**Written task**
Reproduce all of the material below word for word, keeping every line unchanged.
BEGIN Dataset excerpts
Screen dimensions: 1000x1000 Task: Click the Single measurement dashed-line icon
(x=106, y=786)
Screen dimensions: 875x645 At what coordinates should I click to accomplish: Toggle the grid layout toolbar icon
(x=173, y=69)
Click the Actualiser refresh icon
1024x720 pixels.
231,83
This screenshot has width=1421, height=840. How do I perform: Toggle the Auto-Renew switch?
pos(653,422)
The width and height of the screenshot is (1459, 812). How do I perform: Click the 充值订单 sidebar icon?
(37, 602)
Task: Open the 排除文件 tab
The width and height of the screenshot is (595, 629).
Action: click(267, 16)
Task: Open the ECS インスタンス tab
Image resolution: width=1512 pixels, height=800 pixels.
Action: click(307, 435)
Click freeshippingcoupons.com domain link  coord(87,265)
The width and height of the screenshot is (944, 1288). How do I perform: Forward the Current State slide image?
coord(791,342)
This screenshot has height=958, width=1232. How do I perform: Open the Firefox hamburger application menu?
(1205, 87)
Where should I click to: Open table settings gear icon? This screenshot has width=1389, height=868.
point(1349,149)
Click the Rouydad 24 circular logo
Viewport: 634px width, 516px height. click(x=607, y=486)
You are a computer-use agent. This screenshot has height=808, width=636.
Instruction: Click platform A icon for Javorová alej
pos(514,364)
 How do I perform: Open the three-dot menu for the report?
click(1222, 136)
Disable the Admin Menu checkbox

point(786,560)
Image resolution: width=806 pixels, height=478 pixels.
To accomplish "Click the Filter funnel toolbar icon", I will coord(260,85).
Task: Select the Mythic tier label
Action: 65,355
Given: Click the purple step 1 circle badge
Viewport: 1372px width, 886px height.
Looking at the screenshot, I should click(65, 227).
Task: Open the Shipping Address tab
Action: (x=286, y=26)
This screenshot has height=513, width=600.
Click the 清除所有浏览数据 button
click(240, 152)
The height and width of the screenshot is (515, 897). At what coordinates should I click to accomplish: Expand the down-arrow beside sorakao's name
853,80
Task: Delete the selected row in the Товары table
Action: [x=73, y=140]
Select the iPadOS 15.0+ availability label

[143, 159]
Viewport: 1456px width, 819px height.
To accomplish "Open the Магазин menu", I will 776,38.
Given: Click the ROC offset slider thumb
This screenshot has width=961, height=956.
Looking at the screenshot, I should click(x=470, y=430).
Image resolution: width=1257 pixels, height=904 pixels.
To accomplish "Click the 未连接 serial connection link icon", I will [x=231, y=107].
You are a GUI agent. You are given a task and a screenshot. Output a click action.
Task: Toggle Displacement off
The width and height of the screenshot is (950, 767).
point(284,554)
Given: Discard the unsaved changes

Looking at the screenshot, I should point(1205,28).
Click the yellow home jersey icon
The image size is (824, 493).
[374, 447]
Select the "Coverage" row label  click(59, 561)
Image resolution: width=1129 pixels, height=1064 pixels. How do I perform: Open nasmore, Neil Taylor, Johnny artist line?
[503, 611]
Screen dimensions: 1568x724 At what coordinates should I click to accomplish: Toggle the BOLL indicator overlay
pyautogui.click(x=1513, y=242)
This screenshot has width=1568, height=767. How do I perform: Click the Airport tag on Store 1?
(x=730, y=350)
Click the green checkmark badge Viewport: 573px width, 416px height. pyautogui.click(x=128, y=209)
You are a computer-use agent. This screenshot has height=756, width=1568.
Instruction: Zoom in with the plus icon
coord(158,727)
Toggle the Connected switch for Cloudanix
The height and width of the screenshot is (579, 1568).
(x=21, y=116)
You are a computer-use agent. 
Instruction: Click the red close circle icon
END Dataset excerpts
**Response to this task**
Screen dimensions: 1000x1000 Task: Click the Single measurement dashed-line icon
(x=106, y=786)
Screen dimensions: 875x645 At what coordinates should I click to accomplish: Toggle the grid layout toolbar icon
(x=173, y=69)
Click the Actualiser refresh icon
1024x720 pixels.
231,83
This screenshot has width=1421, height=840. How do I perform: Toggle the Auto-Renew switch?
pos(653,422)
The width and height of the screenshot is (1459, 812). How do I perform: Click the 充值订单 sidebar icon?
(37, 602)
Task: Open the 排除文件 tab
The width and height of the screenshot is (595, 629).
Action: click(267, 16)
Task: Open the ECS インスタンス tab
Image resolution: width=1512 pixels, height=800 pixels.
Action: click(307, 435)
Click freeshippingcoupons.com domain link  coord(87,265)
The width and height of the screenshot is (944, 1288). How do I perform: Forward the Current State slide image?
coord(791,342)
This screenshot has height=958, width=1232. How do I perform: Open the Firefox hamburger application menu?
(1205, 87)
Where should I click to: Open table settings gear icon? This screenshot has width=1389, height=868.
point(1349,149)
Click the Rouydad 24 circular logo
Viewport: 634px width, 516px height. click(x=607, y=486)
You are a computer-use agent. This screenshot has height=808, width=636.
Instruction: Click platform A icon for Javorová alej
pos(514,364)
 How do I perform: Open the three-dot menu for the report?
click(1222, 136)
Disable the Admin Menu checkbox

point(786,560)
Image resolution: width=806 pixels, height=478 pixels.
To accomplish "Click the Filter funnel toolbar icon", I will coord(260,85).
Task: Select the Mythic tier label
Action: 65,355
Given: Click the purple step 1 circle badge
Viewport: 1372px width, 886px height.
Looking at the screenshot, I should click(65, 227).
Task: Open the Shipping Address tab
Action: (x=286, y=26)
This screenshot has height=513, width=600.
Click the 清除所有浏览数据 button
click(240, 152)
The height and width of the screenshot is (515, 897). At what coordinates should I click to accomplish: Expand the down-arrow beside sorakao's name
853,80
Task: Delete the selected row in the Товары table
Action: [x=73, y=140]
Select the iPadOS 15.0+ availability label

[143, 159]
Viewport: 1456px width, 819px height.
To accomplish "Open the Магазин menu", I will 776,38.
Given: Click the ROC offset slider thumb
This screenshot has width=961, height=956.
Looking at the screenshot, I should click(x=470, y=430).
Image resolution: width=1257 pixels, height=904 pixels.
To accomplish "Click the 未连接 serial connection link icon", I will [x=231, y=107].
You are a GUI agent. You are given a task and a screenshot. Output a click action.
Task: Toggle Displacement off
The width and height of the screenshot is (950, 767).
point(284,554)
Given: Discard the unsaved changes

Looking at the screenshot, I should point(1205,28).
Click the yellow home jersey icon
The image size is (824, 493).
[374, 447]
Select the "Coverage" row label  click(59, 561)
Image resolution: width=1129 pixels, height=1064 pixels. How do I perform: Open nasmore, Neil Taylor, Johnny artist line?
[503, 611]
Screen dimensions: 1568x724 At what coordinates should I click to accomplish: Toggle the BOLL indicator overlay
pyautogui.click(x=1513, y=242)
This screenshot has width=1568, height=767. How do I perform: Click the Airport tag on Store 1?
(x=730, y=350)
Click the green checkmark badge Viewport: 573px width, 416px height. pyautogui.click(x=128, y=209)
You are a computer-use agent. This screenshot has height=756, width=1568.
Instruction: Zoom in with the plus icon
coord(158,727)
Toggle the Connected switch for Cloudanix
The height and width of the screenshot is (579, 1568).
(x=21, y=116)
You are a computer-use agent. 
Instruction: Click the red close circle icon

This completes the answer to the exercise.